**DIRECTIONS FOR THIS TASK**
Format the records as a two-column CSV with the headers "prompt" and "reply", starting at the line containing "has height=520, width=681." and ending at the end of the records. Give one row per record, with its text and its answer each in a single quoted field, replace line breaks with spaces, and leave the pictures out.

**EXTRACTED RECORDS**

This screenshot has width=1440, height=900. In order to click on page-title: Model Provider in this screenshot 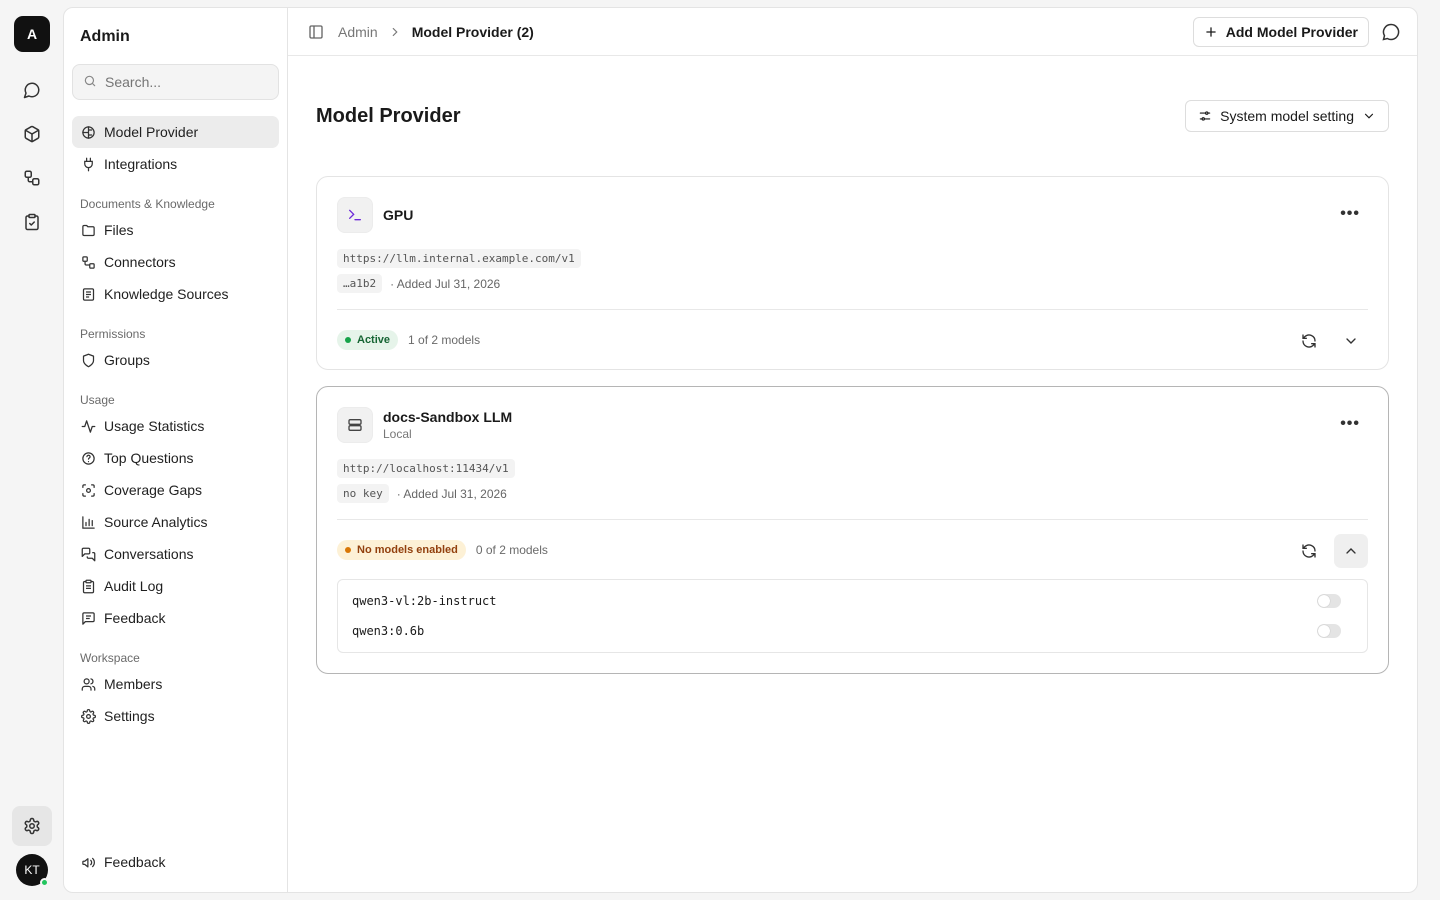, I will do `click(388, 116)`.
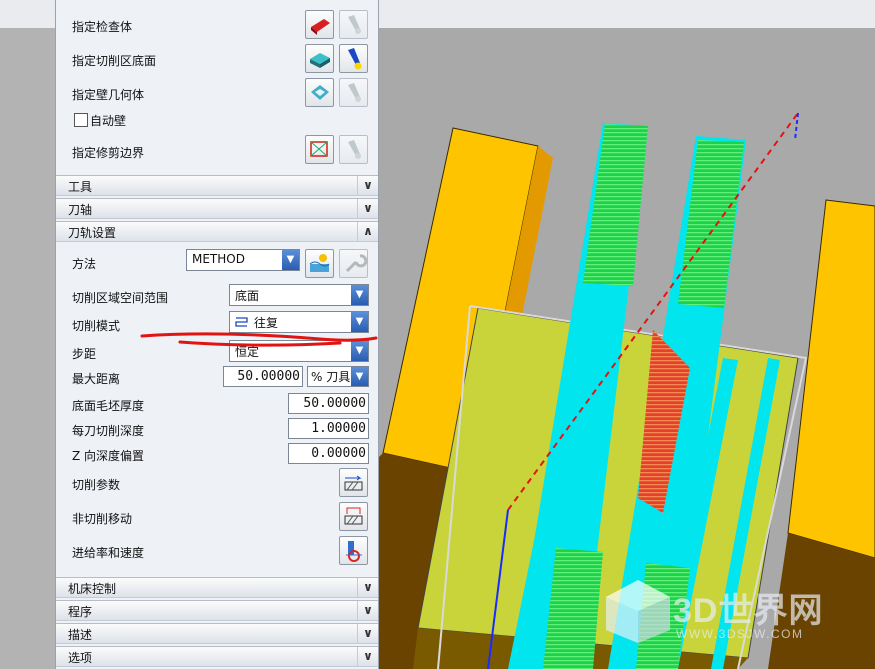 This screenshot has height=669, width=875. What do you see at coordinates (217, 186) in the screenshot?
I see `section-tool: 工具 ∨` at bounding box center [217, 186].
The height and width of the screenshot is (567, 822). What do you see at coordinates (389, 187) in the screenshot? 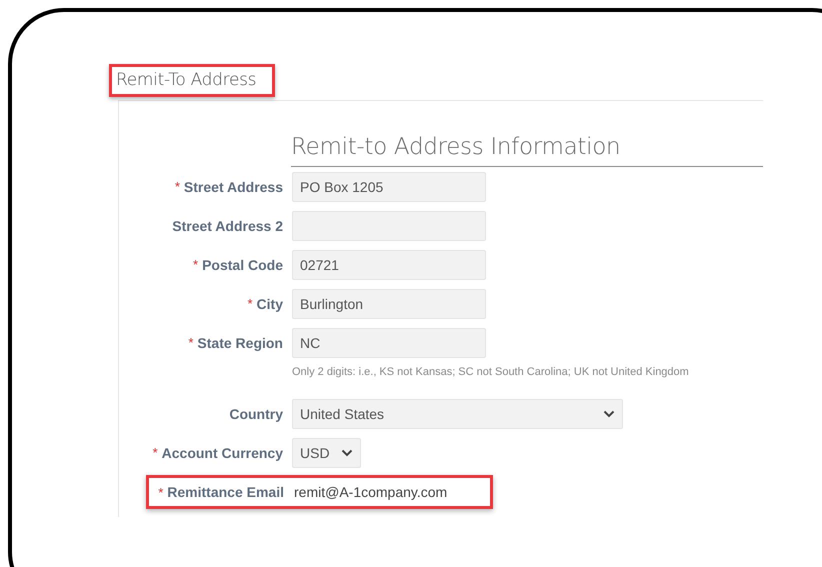
I see `input-field: PO Box 1205` at bounding box center [389, 187].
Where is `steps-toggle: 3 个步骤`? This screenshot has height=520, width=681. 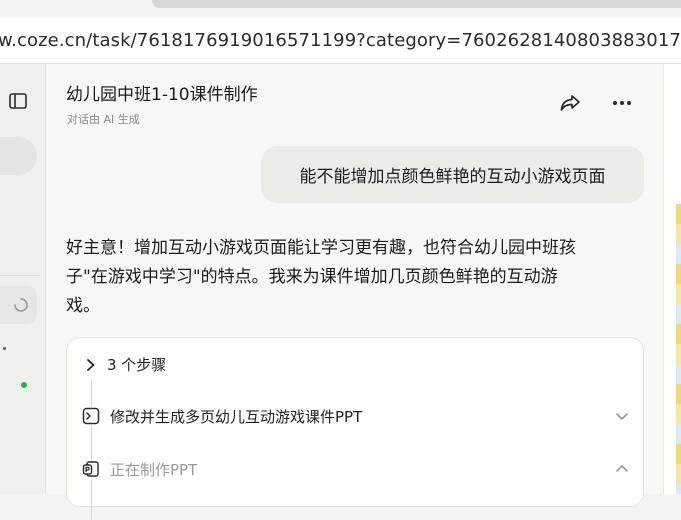
steps-toggle: 3 个步骤 is located at coordinates (126, 364).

**OUTPUT FOR THIS EXERCISE**
prompt,reply
"Where is `steps-toggle: 3 个步骤`? This screenshot has height=520, width=681.","steps-toggle: 3 个步骤 is located at coordinates (126, 364)."